Family and friends said ongoing medical issues could have figured into Dick Trickle’s apparent suicide Thursday at the age of 71.

Trickle, one of the most successful short-track racers of all time, died Thursday at Forest Lawn Cemetery in Boger City, N.C., about 30 miles northwest of Charlotte.

According to police reports, Trickle called the Lincoln County Sheriff’s Office and told them “there would be a dead body and it would be his.” Authorities called the number back, but Trickle never answered.

Las Vegas resident Chuck Trickle, Dick’s brother, told the Las Vegas Review-Journal that Dick had constant pain in his left breast, which doctors were never able to treat. The Trickle brothers last spoke about a week ago.

“He was very down,” Chuck Trickle told the newspaper. “He more or less said he didn’t know how much longer he could take the pain.”

Kenny Wallace, a NASCAR racer and SPEED commentator, was a close friend of Trickle’s and knew he had health issues, but was shocked that he apparently took his own life.

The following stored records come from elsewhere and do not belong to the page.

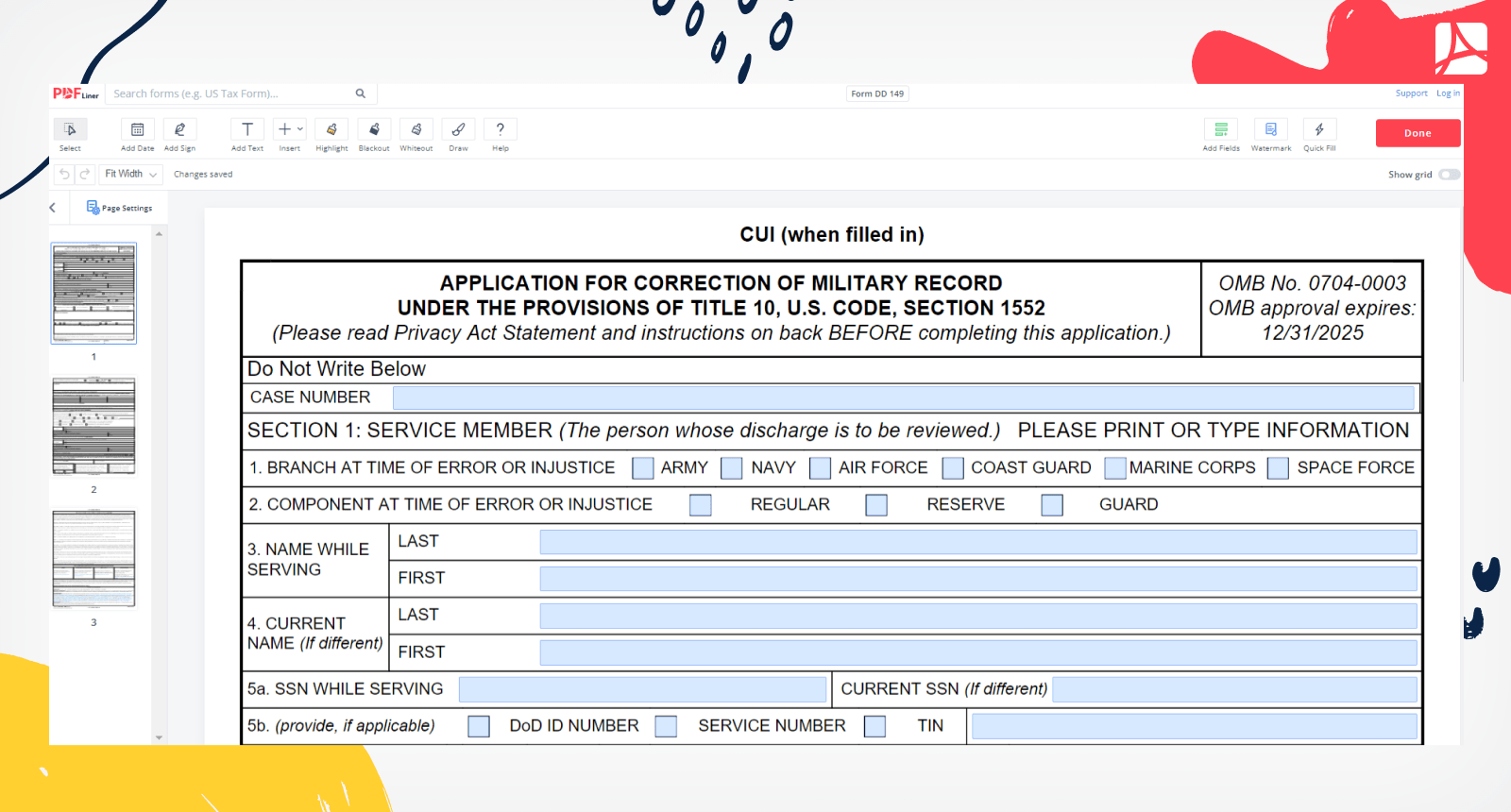Open the Fit Width zoom dropdown
This screenshot has width=1511, height=812.
click(130, 175)
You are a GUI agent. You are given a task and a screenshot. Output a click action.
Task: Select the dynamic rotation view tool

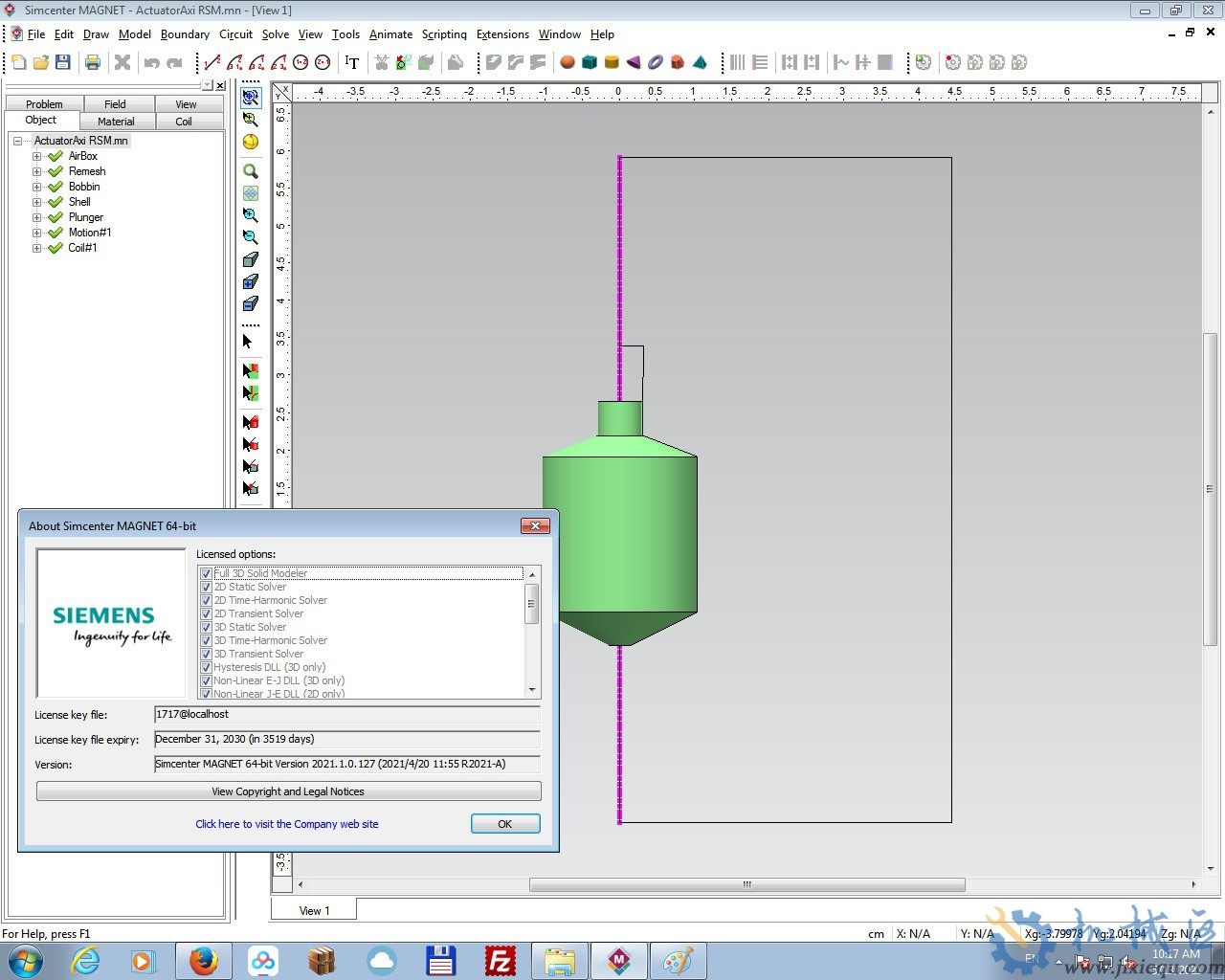point(251,141)
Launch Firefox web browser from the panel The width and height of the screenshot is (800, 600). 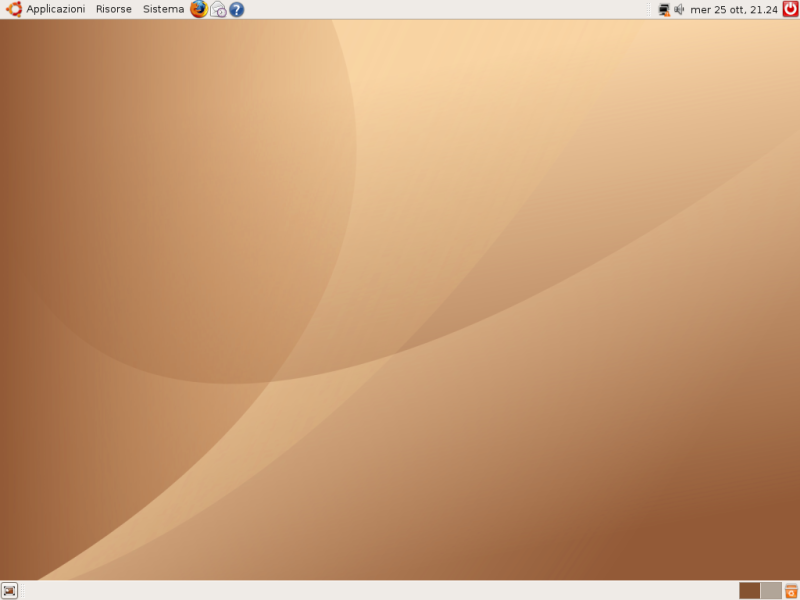click(x=199, y=9)
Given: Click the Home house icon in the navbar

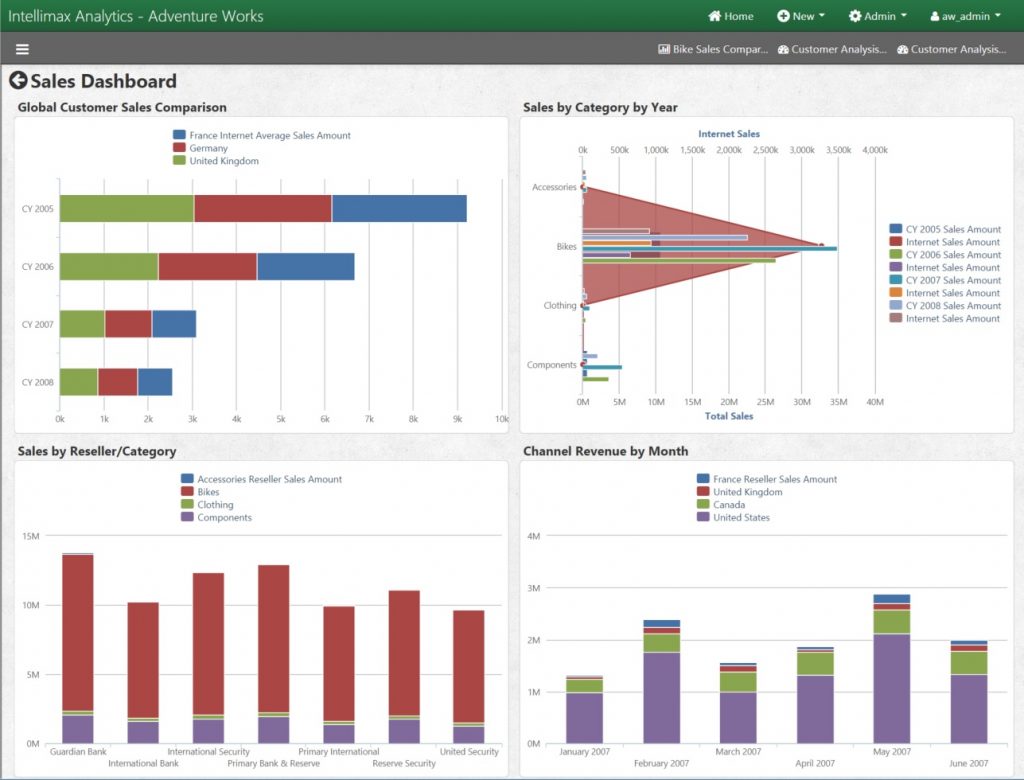Looking at the screenshot, I should click(716, 16).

“We talked every month, every two weeks, ever since he retired. We talked a lot about health. He was definitely, I would say, wearing down, but nothing serious … clogged up arteries. Just some simple things that were just old age.”

But Wallace knew that Trickle’s condition had taken a turn for the worse recently. “I do know through talking to a close friend of his that he was in a lot of pain in the last three weeks in the chest area,” Wallace said.

Several websites, including TMZ.com, reported that Trickle allegedly had been suffering from depression and/or an unspecified medical illness.

Trickle’s death is being investigated as an apparent suicide pending autopsy results.

Trickle’s apparent suicide was the latest in a series of tragedies the family had endured.

Chuck Trickle’s son Chris was shot in the head in February 1997 while going to play tennis with a friend in Las Vegas. Chris never recovered and died in March 1998. His shooting remains unsolved.

In August 2001, Dick Trickle’s 16-year-old granddaughter, Nicole Ann Bowman of Iron City, N.C., perished in a car accident on the way home from volleyball practice. She is buried in Forest Lawn Cemetery, where Trickle committed suicide Thursday.

Trickle, a native of Wisconsin, was one of the most successful short-track racers of all time, winning nine series championships in the old American Speed Association and ARTGO series, as well as rookie of the year honors in the USAC stock-car division in 1968 and the NASCAR Sprint Cup Series 21 years later.

Nicknamed “The White Knight” for his preference to drive white race cars, Trickle is estimated to have won 1,000-1,2000 races in his career. Trickle’s NASCAR resume included 303 starts in the Sprint Cup Series, where his best finish was third, which he accomplished three times. In the NASCAR Nationwide Series, Trickle won twice in 158 starts.